So, we can all agree on certain types (broad though they may be) of events and where they play. Leave lots of room for customization, but have some lines in the sand that we can all work with. Make the tags themselves interoperable, b/c at the end of the day, all the js tags are the same. And with shared metadata, the mechanics of collection and sorting are genericized… and you can put your innovation in how to display the data and answer business questions.

API and Integration
I have mentioned the need to link up with any data I already own, and how to help me collect more (see More Who, Less Do and Too much Web, not enough Analysis). But as we find ways to make more mashups of functionality, instead of just being big reporting tools, WA systems will have to unleash the frontend from the back, and allow tools and systems to have easy read-write access to metrics. But you also need to allow alerts to flow into the systems, and allow programmatic configuration. Can I get a list of the top 10 pages or content items on my site in a widget from any of these tools? Not easily, and not always up to date. Can I load up a SQL query tool to dig into the data or export it in easy ways (easy meaning all data in ready to import forms) for advanced analysis? Again, not easily (though I quite liked Webtrends ODBC approach).

It is possible that all the tools are built this way before the front end is bolted on… but I think most tools have a ways to go before they will expose all their APIs.

BTW, the first ones can be really techie…. but later on, you will want to make sure any mashup tool or web services tool can work with your system, as well as simple scripters like Python. Make sure you provide ways to insert yourselves into custom dashboards that analysts may already be using. And provide ways for the front end (the site) to leverage the work. You should be providing recommendation engines (see Too much Web, not enough Analysis) and ways to leverage the knowledge in your systems in a live, per user (see More Who, Less Do) during their experience on the site.

Some companies, admittedly, may want to build their database around the WA silo. It’s got all their visitors in it, after all… but the WA companies have not done enough yet to open the database to make it a full centerpiece to a business… and yet, the WA vendors also don’t offer enough functionality on their own to manage many business functions.

If you try too hard to become the center of the marketing universe by forcing everything to work through you instead of offering to work with others, you may find that you actually become the center of “left-out-land”.

To stay “close” to the real center, you need to open. (Yes, that’s a bad play on words, and for that, I apologize.)

Are things really so bad in web analytics land? There are literally hundreds of tools, and more and more people start to understand the phrase “visit count”. Thousands of people around the world make their living using these systems, and thousands upon thousands see their output and make big business decisions based on what they see. The big tool names are recognizable (and some, publicly traded!) entities, and as a group, all the tool vendors have contributed to pushing web sites into making money while pleasing their users via optimization and other analyses. So, no, we aren’t at armageddon.

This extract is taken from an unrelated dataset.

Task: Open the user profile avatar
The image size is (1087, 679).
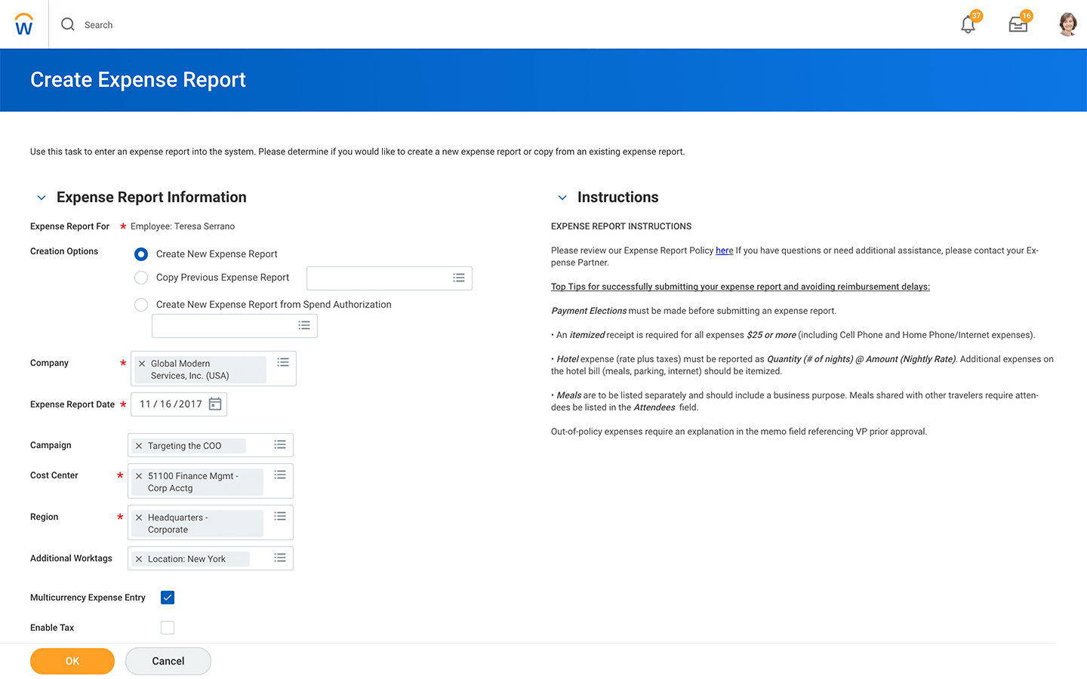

But it’s time to get our act together. We (analytsts, tool vendors alike) continue to talk technical metrics that have little correlation with the business at hand, and we get sucked into weeds of minutiae because the tools force us there.

Is there a pattern to my requests? You bet. Instead of making the request the center of the tool, make a person the center. A second emphasis can be about content objects. And then wrap all that in a model, a model of how various businesses work: how the content and the person come together in a commerce interaction, or a service interaction, or an entertainment experience.

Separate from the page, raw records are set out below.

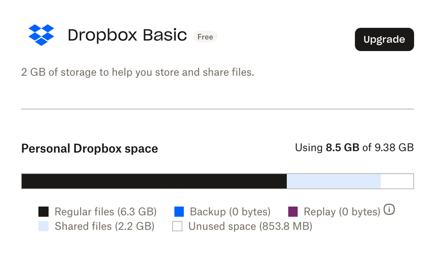430x258 pixels.
Task: Click the Personal Dropbox space heading
Action: click(x=89, y=148)
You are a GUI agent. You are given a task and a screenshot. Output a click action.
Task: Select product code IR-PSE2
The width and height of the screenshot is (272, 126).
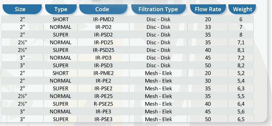click(104, 89)
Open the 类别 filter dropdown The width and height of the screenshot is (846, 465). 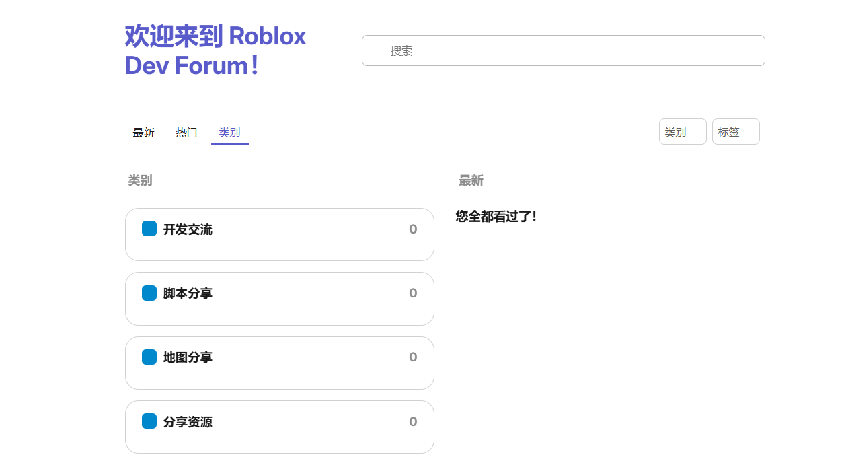pyautogui.click(x=682, y=131)
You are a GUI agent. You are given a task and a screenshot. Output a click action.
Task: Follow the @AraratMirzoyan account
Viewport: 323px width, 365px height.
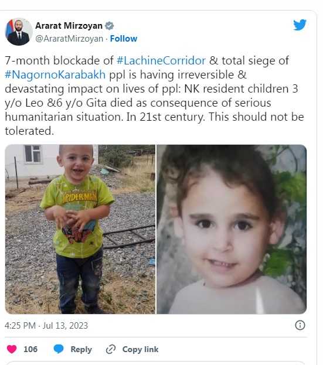(124, 39)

And with this in mind, close your eyes and see what I see. Suddenly, we are talking about the few key metrics of the site’s business, and aggregating lots of little details up into patterns and simple displays. We talk the user’s language, not the language of web analysis. Oh, that’s still down there, but you have to dig a bit to get to it (or just have a different default screen)

We are talking about customers, and how they interact with my business. We are talking about what they feel and think about what I’m doing, and how I can help solve their needs. And you are providing ways for me to understand how my site is making me money, or helping my marketing, or just generally being a part of my business.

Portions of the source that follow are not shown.